-- Opening Marker --

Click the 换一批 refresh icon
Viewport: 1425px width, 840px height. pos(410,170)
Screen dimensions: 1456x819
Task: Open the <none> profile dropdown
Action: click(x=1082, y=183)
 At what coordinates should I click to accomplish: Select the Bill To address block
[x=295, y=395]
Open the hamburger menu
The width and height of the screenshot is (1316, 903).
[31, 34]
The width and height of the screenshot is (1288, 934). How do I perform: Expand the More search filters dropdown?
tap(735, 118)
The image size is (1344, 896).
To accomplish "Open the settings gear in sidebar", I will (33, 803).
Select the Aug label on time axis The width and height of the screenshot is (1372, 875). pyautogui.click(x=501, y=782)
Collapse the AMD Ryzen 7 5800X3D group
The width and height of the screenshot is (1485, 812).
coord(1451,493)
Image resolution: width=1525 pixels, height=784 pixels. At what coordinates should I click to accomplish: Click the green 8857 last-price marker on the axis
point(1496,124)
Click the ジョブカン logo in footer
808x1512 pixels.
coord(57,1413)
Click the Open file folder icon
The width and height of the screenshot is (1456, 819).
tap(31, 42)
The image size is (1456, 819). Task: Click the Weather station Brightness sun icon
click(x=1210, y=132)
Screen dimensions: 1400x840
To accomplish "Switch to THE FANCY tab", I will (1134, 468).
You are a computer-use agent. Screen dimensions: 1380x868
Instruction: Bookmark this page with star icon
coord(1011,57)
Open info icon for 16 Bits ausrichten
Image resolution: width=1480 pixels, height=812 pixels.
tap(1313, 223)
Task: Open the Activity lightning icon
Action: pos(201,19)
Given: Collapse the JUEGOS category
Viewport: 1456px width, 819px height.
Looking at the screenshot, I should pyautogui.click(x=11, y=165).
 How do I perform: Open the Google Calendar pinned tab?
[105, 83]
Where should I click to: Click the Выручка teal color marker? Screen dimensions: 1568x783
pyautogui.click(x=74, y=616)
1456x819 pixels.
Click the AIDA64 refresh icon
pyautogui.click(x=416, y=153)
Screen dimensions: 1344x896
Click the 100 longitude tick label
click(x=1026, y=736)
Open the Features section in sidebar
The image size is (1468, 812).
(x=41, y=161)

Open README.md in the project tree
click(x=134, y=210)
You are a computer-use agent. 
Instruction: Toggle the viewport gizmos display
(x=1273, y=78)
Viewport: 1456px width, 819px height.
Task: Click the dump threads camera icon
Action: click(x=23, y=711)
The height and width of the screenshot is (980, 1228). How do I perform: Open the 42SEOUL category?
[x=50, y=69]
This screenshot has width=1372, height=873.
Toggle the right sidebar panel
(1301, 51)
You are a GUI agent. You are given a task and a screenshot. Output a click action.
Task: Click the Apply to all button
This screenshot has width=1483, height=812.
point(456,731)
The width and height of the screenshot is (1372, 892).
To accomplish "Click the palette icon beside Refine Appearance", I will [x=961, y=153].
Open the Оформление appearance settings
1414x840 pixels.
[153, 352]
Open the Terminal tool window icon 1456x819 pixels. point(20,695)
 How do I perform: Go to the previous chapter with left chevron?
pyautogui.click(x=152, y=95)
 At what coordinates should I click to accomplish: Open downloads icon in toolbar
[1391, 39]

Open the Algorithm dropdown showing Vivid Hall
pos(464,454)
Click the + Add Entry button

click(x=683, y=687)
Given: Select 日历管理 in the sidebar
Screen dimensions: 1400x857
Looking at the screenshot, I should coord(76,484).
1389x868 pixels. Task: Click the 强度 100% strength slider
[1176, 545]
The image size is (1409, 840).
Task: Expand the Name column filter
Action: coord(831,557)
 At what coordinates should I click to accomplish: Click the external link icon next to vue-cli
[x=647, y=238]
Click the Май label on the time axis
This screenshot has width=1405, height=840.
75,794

-- Closing Marker --

From the entries above, copy every line where the word "Collapse" shows up.

Collapse the AMD Ryzen 7 5800X3D group
Given: Collapse the JUEGOS category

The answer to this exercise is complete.